- [PROBLEM TO SOLVE] Extract the stretch of lines that starts at the line with "Click the 前往设置 AiDisk wizard button" and ends at the last line of the data below. Give it exactly, without pictures.

(Collected data)
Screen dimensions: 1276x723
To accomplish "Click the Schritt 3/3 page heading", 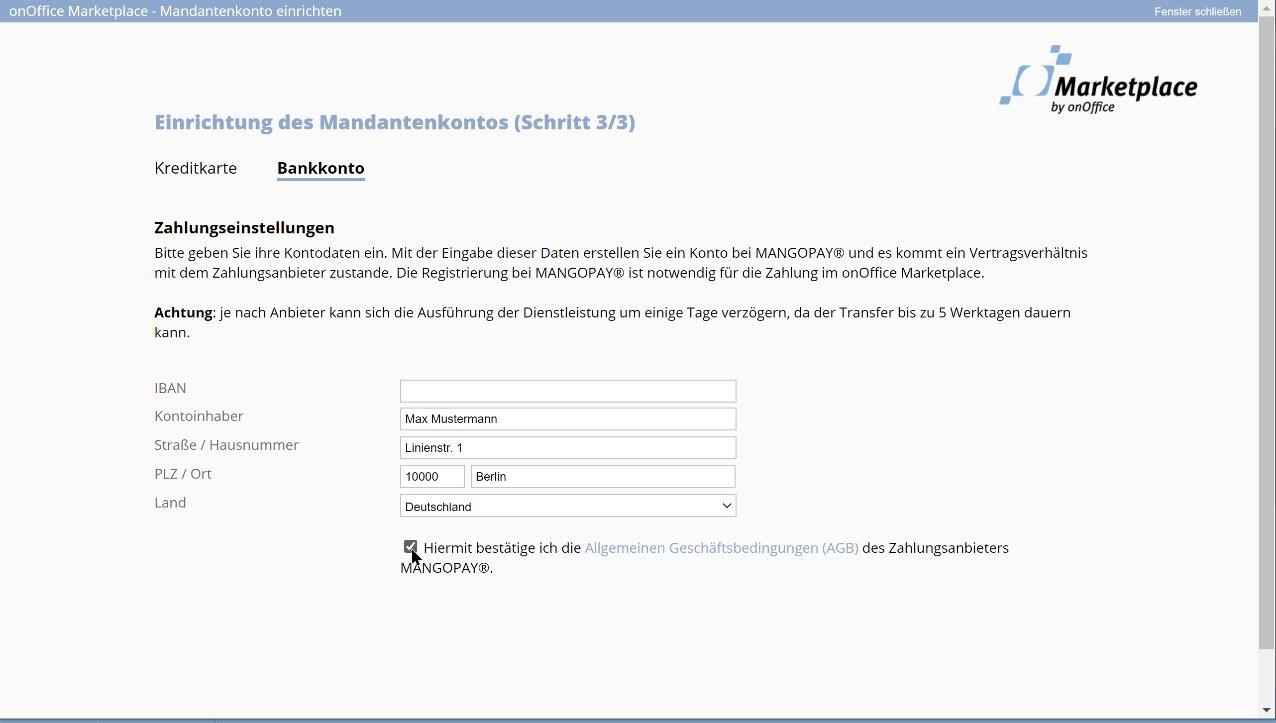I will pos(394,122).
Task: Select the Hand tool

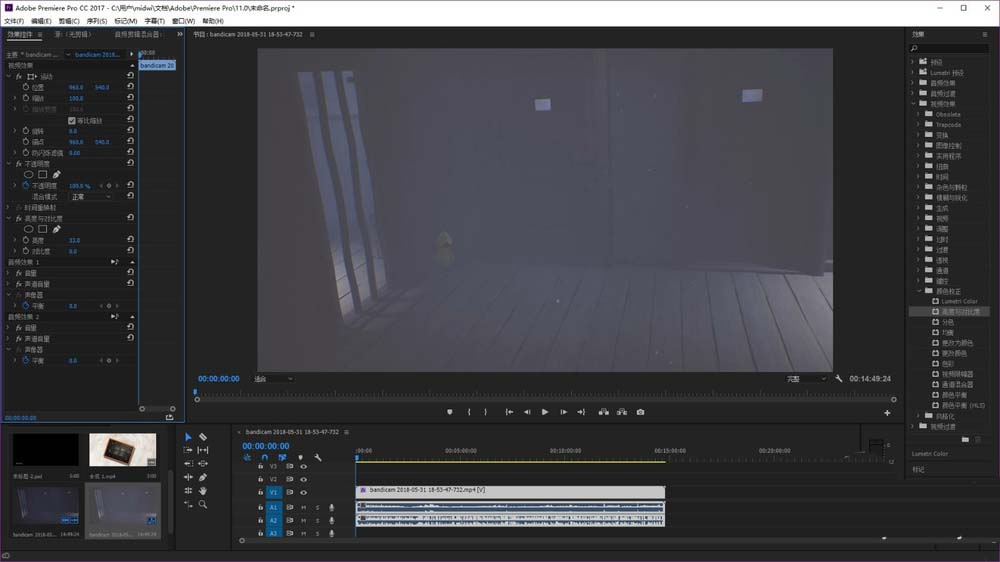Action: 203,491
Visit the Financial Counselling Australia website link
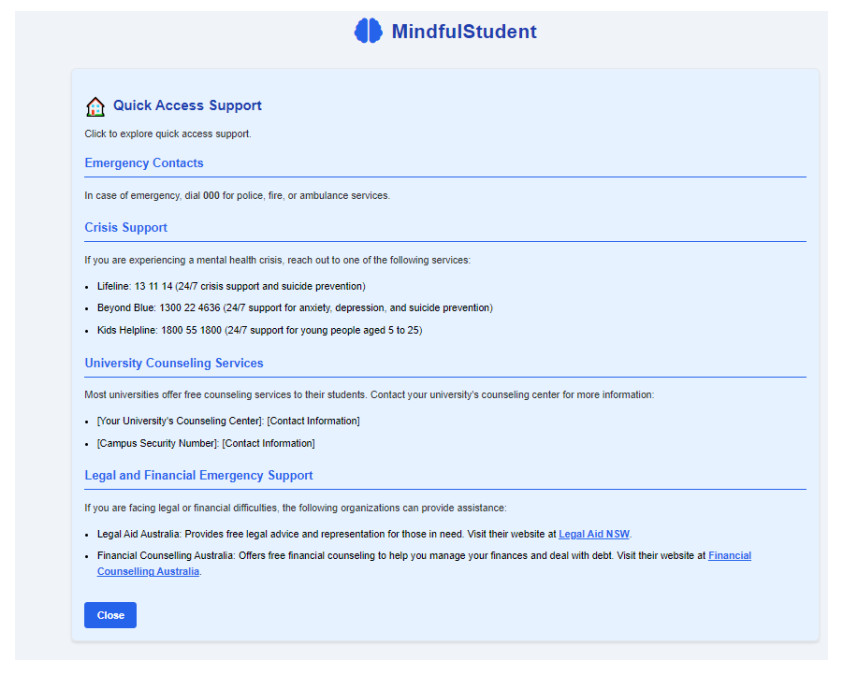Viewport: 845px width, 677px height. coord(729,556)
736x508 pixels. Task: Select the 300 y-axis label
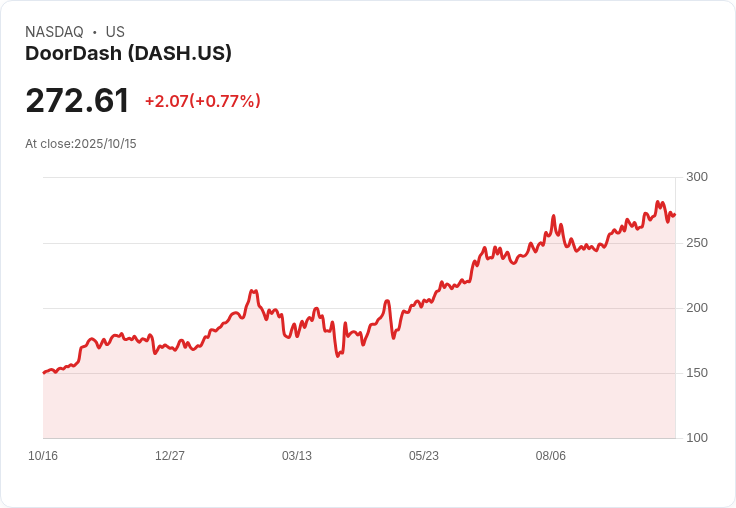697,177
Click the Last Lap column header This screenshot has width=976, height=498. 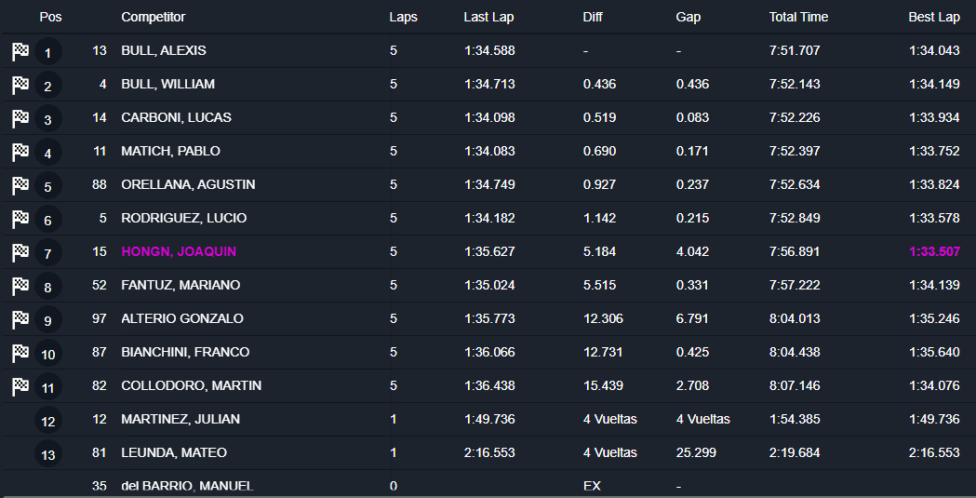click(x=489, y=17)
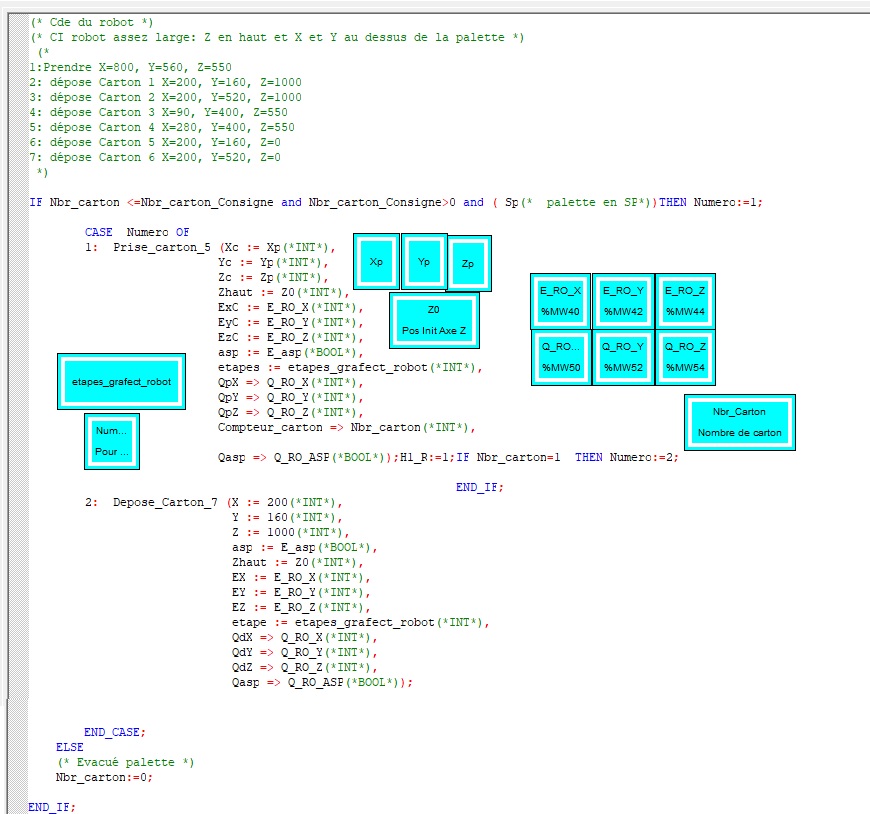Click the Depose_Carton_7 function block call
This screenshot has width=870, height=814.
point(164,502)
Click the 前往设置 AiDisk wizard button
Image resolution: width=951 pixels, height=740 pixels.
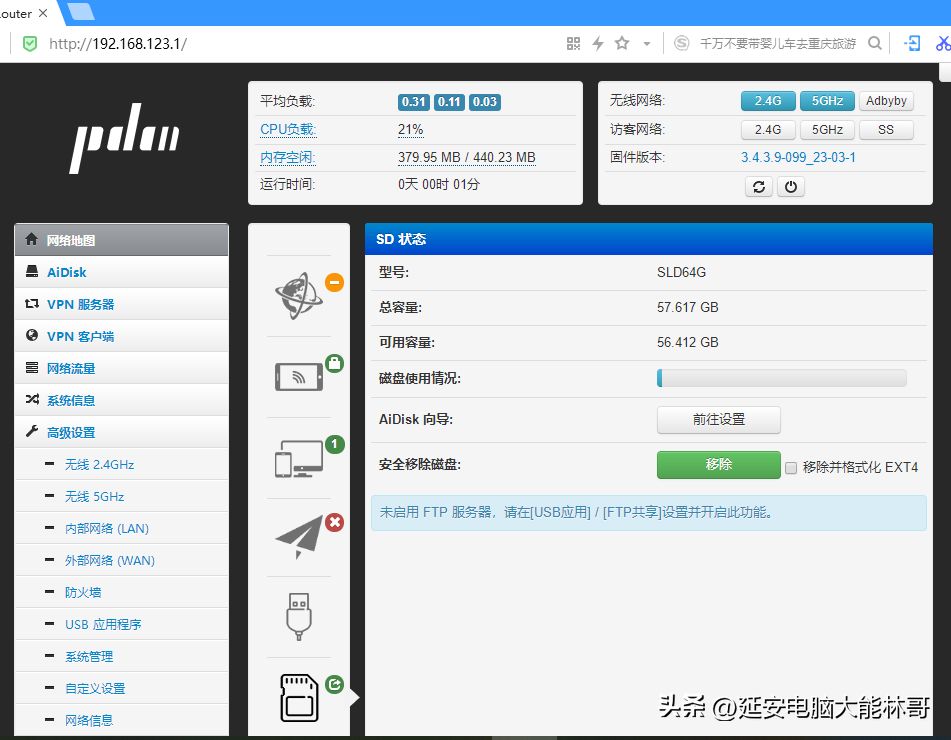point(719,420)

- [RESULT BELOW]
Click the 前往设置 AiDisk wizard button
Image resolution: width=951 pixels, height=740 pixels.
point(719,420)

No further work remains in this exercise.